• EXCERPT

________________________________________

Photo by Yeshi Kangrang, Unsplash.com
The year 2022 marks the ten-year anniversary of right-to-work in Michigan. It also represents a personal milestone: I joined the Mackinac Center in August 2012. (The two events are unrelated, though I like to point out my excellent timing.)
These milestones prompt me to reflect on what’s changed in the public policy world. I recently spoke to a group of young professionals at the State Policy Network’s annual conference. My topic for these rising leaders: “In what ways is today’s public policy environment different from 10, 15 or 20 years ago?”
I shared six trends:
1. As consumers, we are more demanding
A cultural inflection point is upon us. Gen X (born 1965 to 1980) was the last generation that bought the whole album to get the single. Napster, a pioneer in audio streaming, was launched in 1999. Apple’s iTunes store came online in 2003. Suddenly fans could listen to any song at any time without spending $15 for an entire album.
How does this relate to policy? Subsequent generations — Millennials, Gen Z — expect on-demand, customized service as a norm. Consider how that reality will influence their expectations for education, just to name one issue.
2. People strongly distrust elites and institutions
Arbitrary and ever-changing rules imposed during the COVID pandemic revealed this in spades, but it started at least two decades earlier, with growing access to digital information and networks.
3. The cacophony in the public square is louder
My colleague Michael Van Beek notes it is easier today to place an issue on the public’s radar — an advantage we have over the Mackinac Center of 1987. That said, there are more voices today and thus more competition for attention and loyalty.
4. Key issues are migrating across the political spectrum
Education innovation and reform used to be a bipartisan goal. But increasingly, Democratic politicians resist school choice, despite the revealed preferences of their constituents. (About half of Detroit schoolchildren attend a charter school.) Free speech was once the undisputed domain of the Left, but this is changing.
Meanwhile, some Republicans have embraced forms of protectionism (trade restrictions, tariffs, etc.).
5. National issues are debated and resolved in the states
This has long been true, given our federalist system of government. That said, today’s major national issues percolate through the states. The country’s response to COVID-19 was decided by governors and state legislatures. The U.S. Supreme Court sent abortion back to the states, and it was recently on ballots across the country. Even our federal elections (and reforms thereto) are administered by the states.
6. Bipartisanship has taken a hit
My colleagues Lindsay Killen and David Guenthner both have extensive experience working with legislative chambers, translating free-market ideas into law. Both note changing attitudes about bipartisanship. Says Guenthner: “A decade ago, divided government rewarded compromise. Today, divided government rewards confrontation.”
Each of these trends has implications for how we secure tomorrow’s policy wins.

________________________________________

• STORED DATA

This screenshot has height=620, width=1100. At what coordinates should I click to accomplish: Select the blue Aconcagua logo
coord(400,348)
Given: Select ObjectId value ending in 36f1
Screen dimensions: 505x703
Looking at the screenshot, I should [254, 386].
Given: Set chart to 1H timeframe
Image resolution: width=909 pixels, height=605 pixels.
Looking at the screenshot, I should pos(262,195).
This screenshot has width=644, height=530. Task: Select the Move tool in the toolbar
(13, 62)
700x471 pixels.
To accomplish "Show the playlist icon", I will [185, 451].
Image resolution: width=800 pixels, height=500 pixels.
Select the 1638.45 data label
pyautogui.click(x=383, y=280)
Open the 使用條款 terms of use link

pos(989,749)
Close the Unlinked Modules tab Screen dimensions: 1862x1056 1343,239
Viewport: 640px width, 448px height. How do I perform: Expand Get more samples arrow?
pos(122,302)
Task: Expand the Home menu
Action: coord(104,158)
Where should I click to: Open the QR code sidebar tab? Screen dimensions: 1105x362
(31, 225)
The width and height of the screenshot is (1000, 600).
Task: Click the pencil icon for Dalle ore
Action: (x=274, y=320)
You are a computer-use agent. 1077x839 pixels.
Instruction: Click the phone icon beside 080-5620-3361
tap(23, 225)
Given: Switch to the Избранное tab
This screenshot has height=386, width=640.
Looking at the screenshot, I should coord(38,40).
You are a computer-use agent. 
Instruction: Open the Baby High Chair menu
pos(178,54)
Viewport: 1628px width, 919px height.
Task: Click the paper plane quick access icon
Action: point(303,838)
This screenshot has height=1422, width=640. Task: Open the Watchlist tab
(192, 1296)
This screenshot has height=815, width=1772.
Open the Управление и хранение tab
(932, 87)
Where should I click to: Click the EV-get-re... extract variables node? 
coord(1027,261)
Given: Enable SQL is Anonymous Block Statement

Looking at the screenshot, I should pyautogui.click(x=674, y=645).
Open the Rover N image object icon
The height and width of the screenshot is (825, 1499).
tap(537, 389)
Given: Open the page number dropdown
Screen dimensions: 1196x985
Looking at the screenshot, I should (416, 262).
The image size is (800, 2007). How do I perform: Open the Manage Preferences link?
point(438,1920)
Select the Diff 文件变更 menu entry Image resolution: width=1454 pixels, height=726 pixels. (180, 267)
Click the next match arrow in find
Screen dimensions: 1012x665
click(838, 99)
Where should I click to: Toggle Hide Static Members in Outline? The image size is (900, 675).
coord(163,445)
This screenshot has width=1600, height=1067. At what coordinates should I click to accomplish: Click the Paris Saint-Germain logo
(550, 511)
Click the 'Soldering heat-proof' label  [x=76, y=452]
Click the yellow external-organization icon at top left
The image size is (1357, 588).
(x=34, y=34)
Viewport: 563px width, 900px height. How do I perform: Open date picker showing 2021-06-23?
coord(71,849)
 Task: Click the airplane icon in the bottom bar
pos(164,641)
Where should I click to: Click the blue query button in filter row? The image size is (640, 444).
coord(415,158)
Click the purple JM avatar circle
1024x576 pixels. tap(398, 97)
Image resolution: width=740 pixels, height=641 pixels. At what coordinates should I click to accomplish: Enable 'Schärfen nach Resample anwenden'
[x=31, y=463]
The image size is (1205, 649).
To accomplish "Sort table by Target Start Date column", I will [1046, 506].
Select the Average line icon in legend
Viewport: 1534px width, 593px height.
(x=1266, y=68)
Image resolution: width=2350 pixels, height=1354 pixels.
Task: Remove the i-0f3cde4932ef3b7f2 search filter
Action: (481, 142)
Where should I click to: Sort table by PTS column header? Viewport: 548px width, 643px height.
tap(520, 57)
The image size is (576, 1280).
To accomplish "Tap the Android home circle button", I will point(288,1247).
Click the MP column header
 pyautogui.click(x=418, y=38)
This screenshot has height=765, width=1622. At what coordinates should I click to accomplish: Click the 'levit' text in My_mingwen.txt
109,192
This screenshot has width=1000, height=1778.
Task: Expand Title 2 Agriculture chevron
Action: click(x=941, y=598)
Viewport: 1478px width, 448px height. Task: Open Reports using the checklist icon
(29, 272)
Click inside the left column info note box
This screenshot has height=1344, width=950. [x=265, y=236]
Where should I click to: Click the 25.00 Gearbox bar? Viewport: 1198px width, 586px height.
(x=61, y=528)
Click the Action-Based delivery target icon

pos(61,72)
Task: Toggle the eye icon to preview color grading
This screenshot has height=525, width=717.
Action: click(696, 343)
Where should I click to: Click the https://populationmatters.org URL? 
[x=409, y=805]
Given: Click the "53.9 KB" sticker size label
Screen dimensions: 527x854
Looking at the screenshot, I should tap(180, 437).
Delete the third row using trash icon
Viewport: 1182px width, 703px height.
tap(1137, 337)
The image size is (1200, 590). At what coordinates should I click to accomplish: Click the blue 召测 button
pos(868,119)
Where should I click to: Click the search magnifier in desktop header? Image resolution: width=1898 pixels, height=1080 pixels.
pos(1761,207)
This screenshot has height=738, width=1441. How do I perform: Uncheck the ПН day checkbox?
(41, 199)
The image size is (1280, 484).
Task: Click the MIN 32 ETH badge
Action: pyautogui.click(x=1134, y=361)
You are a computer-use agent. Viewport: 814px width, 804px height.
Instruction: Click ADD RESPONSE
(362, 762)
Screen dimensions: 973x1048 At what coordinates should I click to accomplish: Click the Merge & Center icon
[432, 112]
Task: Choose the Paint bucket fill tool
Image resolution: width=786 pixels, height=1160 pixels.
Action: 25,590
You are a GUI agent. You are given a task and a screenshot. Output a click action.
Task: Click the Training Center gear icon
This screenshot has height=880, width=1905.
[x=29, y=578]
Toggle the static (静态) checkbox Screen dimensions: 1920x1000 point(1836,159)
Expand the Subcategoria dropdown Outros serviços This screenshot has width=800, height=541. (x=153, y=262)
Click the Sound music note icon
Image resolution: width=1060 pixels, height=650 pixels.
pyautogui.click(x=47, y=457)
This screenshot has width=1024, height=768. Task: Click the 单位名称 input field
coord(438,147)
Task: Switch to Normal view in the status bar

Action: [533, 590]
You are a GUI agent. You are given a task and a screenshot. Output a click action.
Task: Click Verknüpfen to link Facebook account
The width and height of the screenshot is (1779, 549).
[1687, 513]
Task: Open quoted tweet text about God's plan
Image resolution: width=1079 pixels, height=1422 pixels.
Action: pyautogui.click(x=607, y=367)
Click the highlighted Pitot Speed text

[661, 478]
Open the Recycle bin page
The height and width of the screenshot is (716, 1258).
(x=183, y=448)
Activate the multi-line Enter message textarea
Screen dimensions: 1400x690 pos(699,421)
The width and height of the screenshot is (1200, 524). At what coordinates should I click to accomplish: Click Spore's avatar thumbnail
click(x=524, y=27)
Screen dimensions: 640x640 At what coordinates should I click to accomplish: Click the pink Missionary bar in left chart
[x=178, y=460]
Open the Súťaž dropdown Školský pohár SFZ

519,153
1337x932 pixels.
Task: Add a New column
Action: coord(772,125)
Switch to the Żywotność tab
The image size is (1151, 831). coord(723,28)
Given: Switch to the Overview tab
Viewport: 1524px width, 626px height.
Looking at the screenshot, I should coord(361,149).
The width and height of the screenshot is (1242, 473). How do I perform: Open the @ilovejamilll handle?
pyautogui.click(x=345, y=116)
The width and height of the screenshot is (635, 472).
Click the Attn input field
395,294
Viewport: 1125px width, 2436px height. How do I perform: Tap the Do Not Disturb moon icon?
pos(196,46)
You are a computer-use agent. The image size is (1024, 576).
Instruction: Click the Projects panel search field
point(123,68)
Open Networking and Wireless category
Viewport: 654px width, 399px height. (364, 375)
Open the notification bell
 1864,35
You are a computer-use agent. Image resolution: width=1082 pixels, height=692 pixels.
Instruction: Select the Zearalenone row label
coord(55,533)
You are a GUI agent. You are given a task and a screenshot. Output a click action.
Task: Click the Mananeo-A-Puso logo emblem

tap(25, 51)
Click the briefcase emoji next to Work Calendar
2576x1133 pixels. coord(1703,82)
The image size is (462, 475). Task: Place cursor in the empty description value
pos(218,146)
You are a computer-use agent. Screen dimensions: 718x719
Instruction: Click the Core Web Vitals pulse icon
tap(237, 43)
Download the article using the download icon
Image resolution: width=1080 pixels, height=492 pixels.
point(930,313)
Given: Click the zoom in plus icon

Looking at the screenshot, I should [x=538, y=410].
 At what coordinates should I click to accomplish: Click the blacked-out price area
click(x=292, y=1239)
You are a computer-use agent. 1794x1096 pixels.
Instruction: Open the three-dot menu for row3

________________________________________

• WHAT THE TASK REQUIRES
In three sentences, summarize the piece on how the public policy world has changed.

• SOLUTION FOR THIS TASK
Marking ten years of right-to-work in Michigan and of the author's time at the Mackinac Center, the author reflects on how the public policy environment has changed and presents six trends shared with young professionals at the State Policy Network's annual conference. Consumers now expect on-demand, customized service, people strongly distrust elites and institutions, and the public square is louder, with more voices competing for attention and loyalty. Key issues are migrating across the political spectrum, major national issues are debated and resolved in the states, and bipartisanship has taken a hit, and each of these trends has implications for how tomorrow's policy wins are secured.